Adam does not die, but he does make a sacrifice. He chooses to accept his punishment and jail time rather than give up his fellow activists. In doing so, he abandons his wife and child and gives himself over to a life of incarceration. He makes this decision actively, and Mimi correctly interprets why he has done so: because he still believes in their essential message and hopes that he will be proven to have acted commendably. Ray, likewise, interprets Adam’s sentence as a misjustice. Adam and the others were acting in self-defense, he believes. In reaching this one unrelated person, Adam’s sacrifice has already demonstrated some degree of success. 

The Living Forest and the Overstory

The living forest functions as both a metaphor and a theme throughout the text. While many characters walk through forests and experience the interconnected and interdependent lives of the trees firsthand, this notion is expanded and becomes a global theme that touches on the lives of all the characters.

At first, the idea appears in disparate patches. Adam watches ants outside his house; Nick’s family photograph the chestnut tree every month; Mimi’s father meticulously documents every national park they visit; and Neelay is struck by his college’s garden. What appear to be separate, distinct ideas slowly begin to feed into the overarching theme. This becomes the titular overstory, the canopy that exists at the very top of the forest and covers all life below. As the characters come to terms with the reality of the living forest, their narratives become part of the overstory, and the theme is expressed through their lives, actions, and deaths.

This also functions on a structural level.

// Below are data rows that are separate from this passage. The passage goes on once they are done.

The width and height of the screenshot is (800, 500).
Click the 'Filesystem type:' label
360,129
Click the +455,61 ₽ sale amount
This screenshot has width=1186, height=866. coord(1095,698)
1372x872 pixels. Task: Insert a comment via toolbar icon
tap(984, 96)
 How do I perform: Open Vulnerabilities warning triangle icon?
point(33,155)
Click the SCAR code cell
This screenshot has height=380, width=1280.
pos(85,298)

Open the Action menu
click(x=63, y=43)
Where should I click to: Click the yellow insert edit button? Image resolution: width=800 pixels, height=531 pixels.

The narrative strands of the story are thematically and structurally separate at the beginning of the books. Appropriately enough, this section of the book is titled “Roots.” The disparate strands and characters are drawn together, meeting one another, being influenced by one another’s work, and living and dying for each other. In a thematic sense, they become narrative embodiments of the living forest, and the overarching narrative becomes the eponymous overstory.

The theme of the overstory is found everywhere throughout the text, from the words and deeds of the characters, to the mise-en-scene, to the descriptive details of the prose, to the actual narrative itself. The function of the theme is to demonstrate the interconnected nature of life itself. The living forest is not just a wooded area, filled with trees—it is everything. It is the backyard of Dorothy and Ray’s house. It is the virtual world created by Neelay. It is the inside of the prison cell where Douggie desperately searches for the memory of a tree. It is the cold area of land where Nick builds his final piece of art. All these words, actions, and deeds—as well as the novel itself—become part of the tissue of the thematic living forest. The overstory is all-encapsulating and affects the characters, the narration, and—ultimately—the readers.